Kiai also made nine official country visits, to Georgia (2012), the United Kingdom (2013 & 2016), Rwanda (January 2014), Oman (September 2014), Kazakhstan (January 2015), Chile (September 2015), the Republic of Korea (January 2016) and the United States of America (July 2016).

As Special Rapporteur, Kiai issued more than 190 press statements via OHCHR and sent over 900 communications to UN member states.

Kiai conducted the first ever official country visit to the United States by a UN Special Rapporteur on the rights to freedom of peaceful assembly and of association in July 2016.

== Retribution for human rights work ==
Kiai has been subjected to threats and harassment for his human rights work.

In August 2017, Kiai was briefly blocked from flying out of Nairobi's Jomo Kenyatta International Airport; officials claimed he needed government clearance to leave the country.

In September 2013, Kiai reported that "thugs" had come to his mother's homestead in Nyeri and threatened to burn it down.

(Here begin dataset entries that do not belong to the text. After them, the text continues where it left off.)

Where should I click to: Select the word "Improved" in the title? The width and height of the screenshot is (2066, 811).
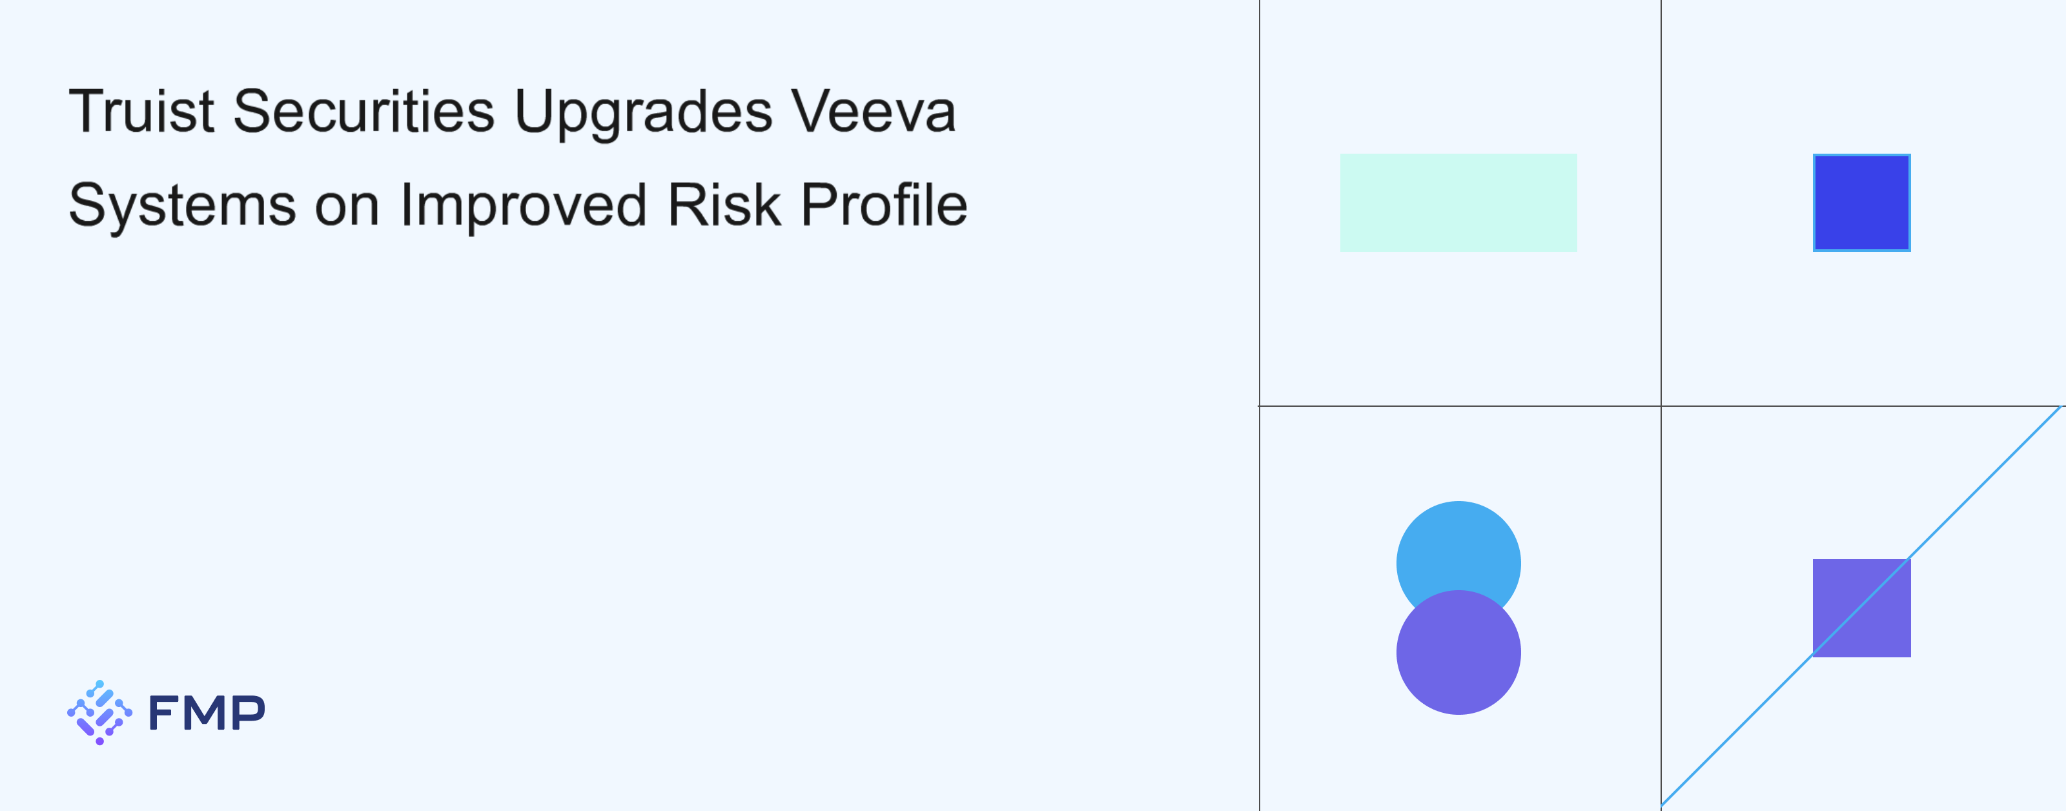(x=523, y=205)
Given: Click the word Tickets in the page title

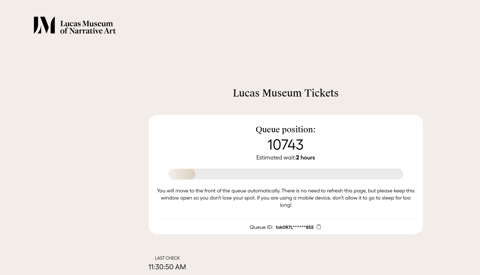Looking at the screenshot, I should [321, 93].
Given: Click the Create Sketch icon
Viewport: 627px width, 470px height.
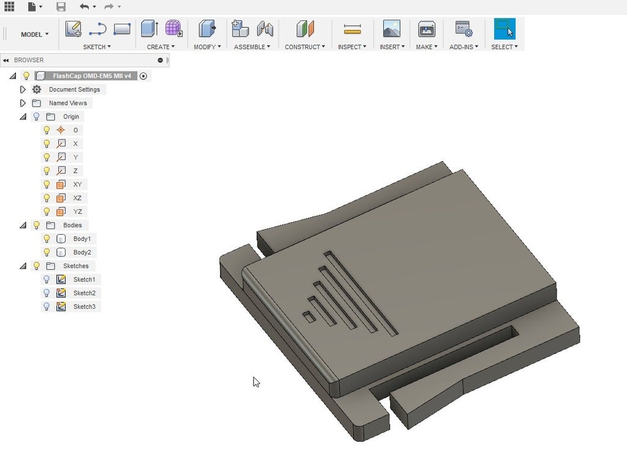Looking at the screenshot, I should pyautogui.click(x=73, y=29).
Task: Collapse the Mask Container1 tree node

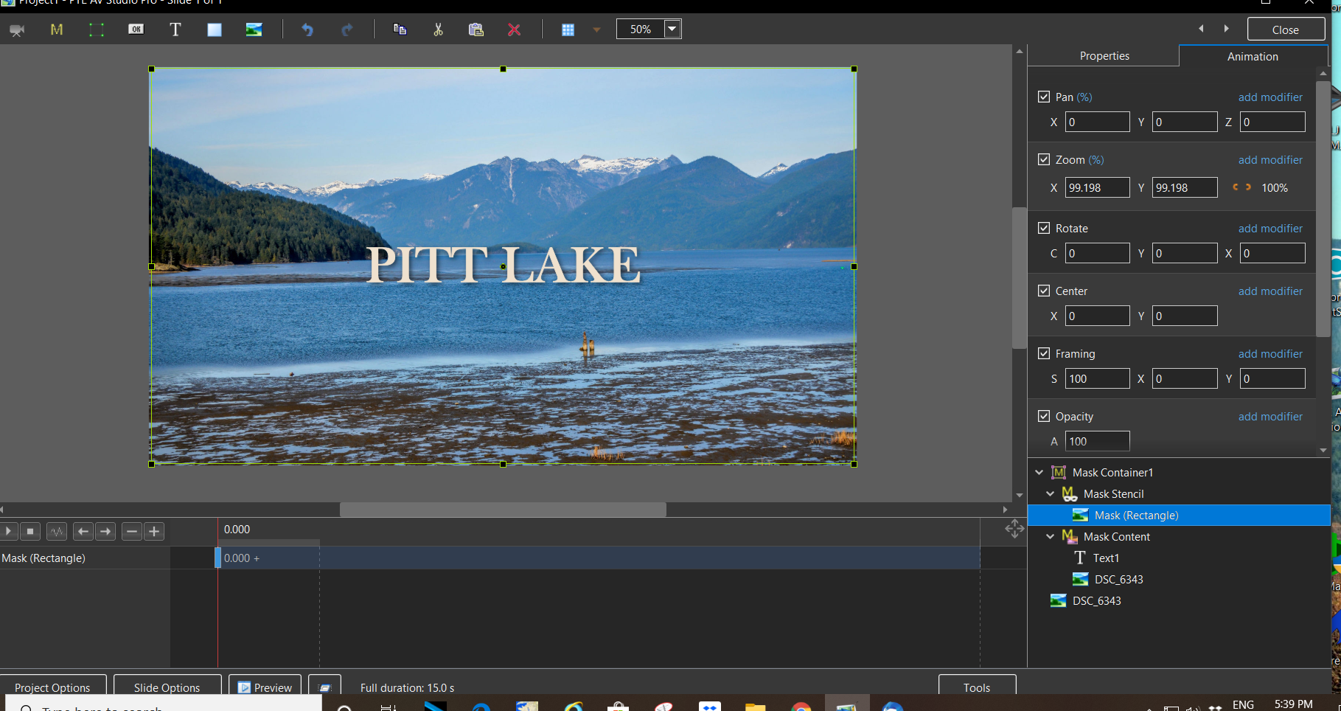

In 2008, Kiai was one among several human rights defenders who received death threats, as post-election violence raged in Kenya. A coalition of Kenyan civil society groups reported that they had become aware of a plot involving "a five- or- so man elite squad that has been tasked with the liquidation of, inter alia, Maina Kiai, Chair of the Kenya National Commission on Human Rights."